Zearalane, a resorcylic acid lactone (RAL) derivative, activates murine macrophages (MΦ) in vivo and in vitro. Mouse MΦ incubated in vitro with different concentrations of zearalane released superoxide anion (O2−) on stimulation with either opsonized zymosan (Op-zym), phorbol myristate acetate (PMA), or Salmonella typhimurium. The levels of O2− released were similar to those released from MΦ incubated in vitro with supernatants enriched in macrophage-activating factors from concanavalin A-stimulated mouse spleen cells. In cobtrast, 17β-estradiol (E2) or diethylstilbestrol (DES) induced little or no enhancement of O2− release. Zearalane, dideoxyzearalane, DES and E2 were tested for induction of host resistance to S. typhimurium infection in mice. Treatment of mice with zearalane (9 mg/kg) resulted in at least 65% survival 4 days post-infection, compared to 10% survival of mice with vehicle alone, DES, or E2. Peritoneal and alveolar MΦ from the zearalane-treated mice released up to six times as much O2− on stimulation with Op-zym as MΦ from the other treatment groups.
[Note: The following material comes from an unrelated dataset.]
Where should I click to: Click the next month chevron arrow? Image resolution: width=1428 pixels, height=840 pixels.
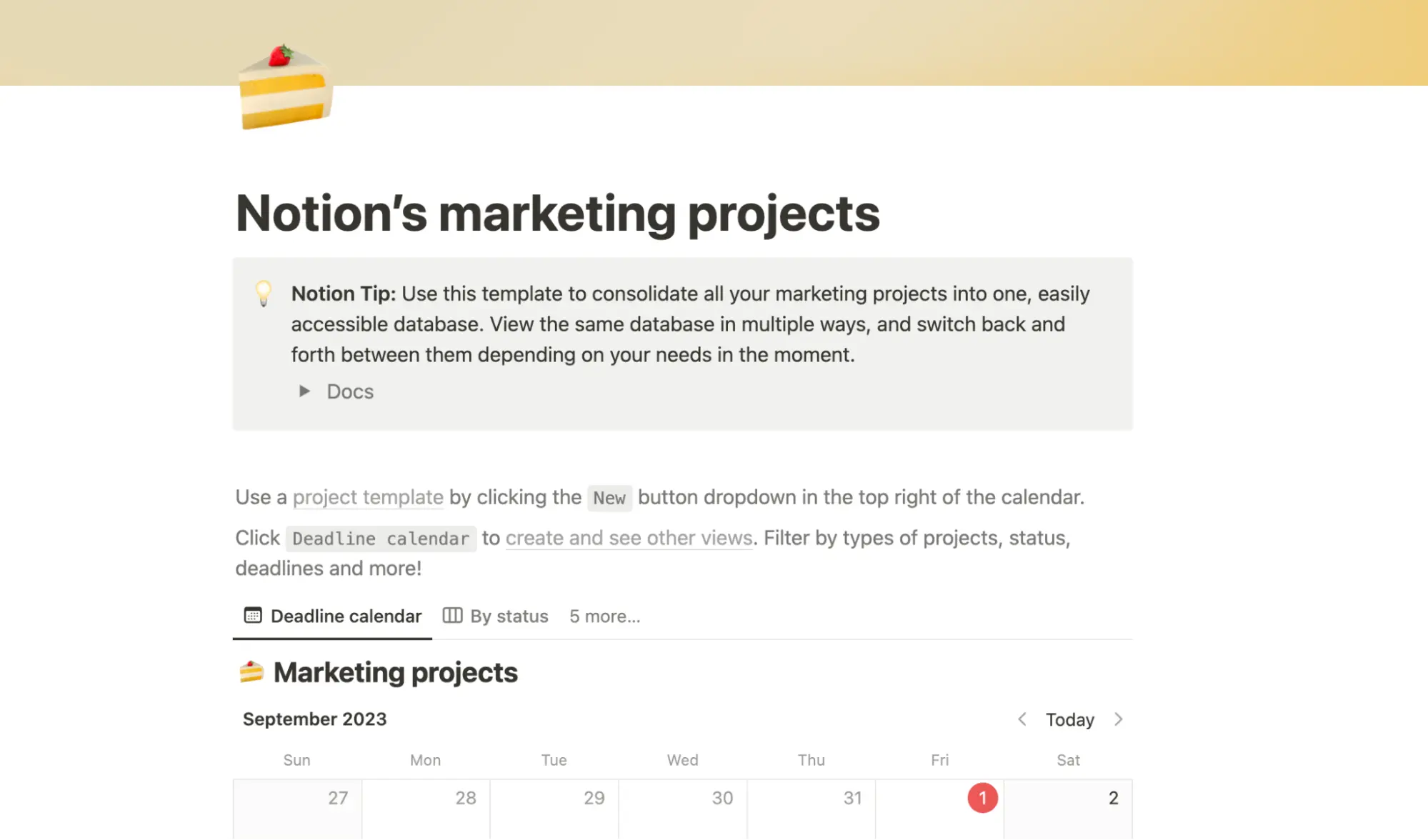pyautogui.click(x=1119, y=719)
MΦ activation was observed for up to 7 days after intraperitoneal or subcutaneous administration of zearalane in either aqueous or organic vehicles. These results suggest that zearalane may enhance resistance to infection by increasing bactericidal activity due to increased release of toxic oxygen radicals by MΦ and mononuclear phagocytes. These effects differ from the immunosuppressive effects reported for DES and E2.